Relational Databases and SQL Joins

A student asks “I don’t really yet understand Joins, just figured it out using the example in the text book.  Joins are fascinating and I look forward to better understanding them as I use them at work in a ‘trial and error’ mode mostly.

The SQL class is exploring the technique of SQL Joins in this first week’s exercises (pages 156-162).   The Advanced Dreamweaver class will do so in a few weeks in Lesson 11.   I will try to explain the concept of SQL Joins in this post, students in either class may add comments or questions below.

Relational Database Theory

The relational database was conceived by two IBM researchers, Doctors Codd & Date, over 40 years ago and many computer science PhDs have explored, refined and standardized the relational database model in the time since.   The concept begins with advanced mathematical set theory and is beyond the scope of either of these classes.

The basic concept is that by storing data within rows and columns of inter-related tables, you can  reduce (or even eliminate) data redundancy and inaccuracy and make it easier to explore data dynamically.  If you are familiar with spreadsheets, you have probably seen where a set of data can become very fragmented if every user or entry can spell out data elements directly, such  city names as an example.   You’ll have address records with data such as Santa Rosa, santa rosa, SR, SANTA ROSA within a few weeks.   If that column was tied to another table of pre-validated city names, data would be more consistent and easier to collate, sort and summarize.

Relational databases are typically designed conceptually before they are built using Entity/Relationship Diagrams.     Entities have a Primary Key (unique identifier) and one or more Attributes.      Attributes that are common between tables are Relationships.   Here is the ER Diagram for the music database:

Entity Relationship Diagram
The ER Diagram shows entities in blue,  attributes below with  keys or diamond icons, and relationships as linking lines with a delta where there can be more than one foreign key  for a given relationship.   This diagram can be loosely translated into English - a recording artist may release one or more albums which can each contain one or more more tracks.      A track may be played many times but only once per timestamp.

SQL Joins

The join function is used in SQL SELECT statements to coordinate the results (often referred to as a recordset in MySQL Workbench and Dreamweaver) into a tangible view of the information.    If we ask the database for information from two tables in the database without joining them, we get the superset of the table info (all possible combinations).   Try executing this statement in MySQL Workbench Scratchpad:

select album_name, artist_name from album,artist;

That will return obviously meaningless information.

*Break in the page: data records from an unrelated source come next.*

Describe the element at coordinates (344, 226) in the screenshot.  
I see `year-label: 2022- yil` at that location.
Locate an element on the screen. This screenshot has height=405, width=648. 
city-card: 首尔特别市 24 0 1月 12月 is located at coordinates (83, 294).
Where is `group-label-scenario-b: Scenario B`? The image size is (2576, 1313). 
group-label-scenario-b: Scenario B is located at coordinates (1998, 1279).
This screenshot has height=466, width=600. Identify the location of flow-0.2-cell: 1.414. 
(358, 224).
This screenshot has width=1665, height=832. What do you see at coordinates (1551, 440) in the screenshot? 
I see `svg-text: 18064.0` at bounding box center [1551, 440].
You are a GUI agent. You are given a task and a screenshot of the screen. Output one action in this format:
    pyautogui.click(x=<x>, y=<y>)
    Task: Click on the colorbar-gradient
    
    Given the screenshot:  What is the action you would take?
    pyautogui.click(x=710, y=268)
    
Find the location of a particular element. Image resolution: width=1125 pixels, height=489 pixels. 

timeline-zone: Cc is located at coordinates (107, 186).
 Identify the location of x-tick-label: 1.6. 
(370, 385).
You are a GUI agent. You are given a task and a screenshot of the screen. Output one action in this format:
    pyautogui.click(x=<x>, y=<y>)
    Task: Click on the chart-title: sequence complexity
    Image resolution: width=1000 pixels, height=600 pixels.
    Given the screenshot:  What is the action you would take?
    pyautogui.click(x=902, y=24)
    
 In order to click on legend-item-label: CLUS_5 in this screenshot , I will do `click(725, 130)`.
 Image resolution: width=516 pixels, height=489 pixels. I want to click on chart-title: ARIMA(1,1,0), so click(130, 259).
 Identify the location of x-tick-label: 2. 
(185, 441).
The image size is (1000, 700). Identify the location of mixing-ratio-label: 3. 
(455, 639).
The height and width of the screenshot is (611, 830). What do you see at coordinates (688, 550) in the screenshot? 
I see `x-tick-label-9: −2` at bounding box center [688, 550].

We are actually looking for the intersection of the table info, each album with it’s one coinciding recording artist.   We need to express our SQL statement with an inner join – like this:

select album_name, artist_name from album inner Join artist on album.artist_id = artist.artist_id;

This statement returns the ‘correct’ meaningful resultset – it is now much easier to determine the author’s musical tastes.  By joining artist_id’s from both tables we create a virtual new record of only the intersecting records – and that becomes our result set.

Query Resultset

Don’t Be Intimidated

My goal is to teach you the TECHNIQUES you need to use MySQL for basic applications.   Inner joins a bit tricky to grasp conceptually, but at this point just keep in mind that they will be necessary when you need to collect data where the columns are in more than one data table.     These 2 questions from the Learning MySQL text are another good illustration of the concept.

Download this music.sql file.

1. Use one or more SELECT statements to find out how many tracks are on New Order’s
Brotherhood album.
2. Using a join, list the albums that we own by the band New Order.